Until Turbo Pascal came along, writing code meant grabbing an editor from here, a compiler from there, a linker from the operating system, a debugger (assuming you could find one that worked), and using a Make utility to perform all the necessary steps. Sometimes it took as long to figure out how to compile a program as it did to implement the algorithms. Turbo Pascal changed all that. It is in this sense that Turbo Pascal's IDE was revolutionary and altered forever the way programmers worked.
After going through numerous revisions over a 10-year period, Borland turned its Pascal attention to Delphi in the early 1990s. By this time, however, the days of single-handed application and tool development had gone by the wayside the systems were just too big and the pressures to ship the product too great. For Delphi, this meant that along with coarchitect Chuck Jazdzewski, Hejlsberg was chief architect. (Gary Whizin was also a key member of the Delphi team.) Hejlsberg acknowledged as much in a CompuServe message: "Back in the old Turbo Pascal days, it was possible for one person to write and maintain an entire product. This is no longer the case. Delphi was built by a team." And in fact, when Delphi 1.0 shipped, it marked the largest Borland team ever associated with a Pascal project. Throughout it all, Hejlsberg never saw himself as a computer scientist, but rather an engineer who, according to Jazdzewski, "is one of the best programmers I have ever met. The code he wrote for us was phenomenal."

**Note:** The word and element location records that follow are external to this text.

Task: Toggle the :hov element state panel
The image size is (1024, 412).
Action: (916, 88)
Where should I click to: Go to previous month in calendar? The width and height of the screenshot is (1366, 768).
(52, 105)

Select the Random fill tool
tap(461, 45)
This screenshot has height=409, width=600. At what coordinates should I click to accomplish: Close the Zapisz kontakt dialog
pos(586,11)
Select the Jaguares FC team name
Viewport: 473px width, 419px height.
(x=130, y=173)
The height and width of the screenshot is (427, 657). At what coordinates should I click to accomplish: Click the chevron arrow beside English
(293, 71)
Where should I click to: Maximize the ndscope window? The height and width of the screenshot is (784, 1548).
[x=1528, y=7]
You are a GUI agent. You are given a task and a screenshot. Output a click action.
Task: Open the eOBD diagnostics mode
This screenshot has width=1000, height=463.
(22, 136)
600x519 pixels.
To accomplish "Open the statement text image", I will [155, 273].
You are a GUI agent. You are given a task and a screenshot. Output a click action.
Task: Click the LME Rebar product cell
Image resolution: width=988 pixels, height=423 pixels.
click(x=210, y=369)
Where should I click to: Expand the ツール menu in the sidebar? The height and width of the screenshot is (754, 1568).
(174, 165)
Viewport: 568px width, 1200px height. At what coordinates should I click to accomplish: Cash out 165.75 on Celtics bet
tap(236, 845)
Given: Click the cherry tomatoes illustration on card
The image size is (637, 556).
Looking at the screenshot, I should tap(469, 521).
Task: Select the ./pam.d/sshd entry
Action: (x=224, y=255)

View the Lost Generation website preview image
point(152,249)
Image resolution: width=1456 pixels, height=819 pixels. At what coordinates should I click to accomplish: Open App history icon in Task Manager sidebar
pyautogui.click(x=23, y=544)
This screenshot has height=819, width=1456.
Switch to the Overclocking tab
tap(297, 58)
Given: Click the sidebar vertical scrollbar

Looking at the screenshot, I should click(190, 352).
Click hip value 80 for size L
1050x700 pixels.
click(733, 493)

Still, after 13 years in Scotts Valley, Hejlsberg was ready for new adventures and Microsoft came calling. At Microsoft, he has continued in his role as architect, first with Visual J++ and the Windows Foundation Classes, and more recently with the C# programming language and Microsoft's .NET framework.
At Hejlsberg's request, and in his name, Dr. Dobb's Journal is pleased to make a grant of $2000 to a computer science educational program of his choice. Please join us in honoring Anders Hejlsberg, who once again reminds us that a mix of technology, innovation, vision, and cooperative spirit continue to be fundamental to advancement in software development.
Current members of Dr. Dobb's Excellence in Programming hall of fame include:
- Alexander Stepanov, developer of the C++ Standard Template Library.
- Linus Torvalds, the prime mover of the Linux operating system.
- Larry Wall, author of Perl.
- James Gosling, chief architect of Java.
- Ronald Rivest, educator, author, and cryptographer.
- Gary Kildall, a pioneer in the areas of operating systems, programming languages, and user interfaces.
- Erich Gamma, Richard Helm, John Vlissides, and Ralph Johnson, authors of Design Patterns: Elements of Reusable Object-Oriented Software.
- Guido van Rossum, creator of the Python programming language.
- Donald Becker, Linux networking contributor and chief investigator of the Beowulf Project.
- Jon Bentley, computer science author and researcher.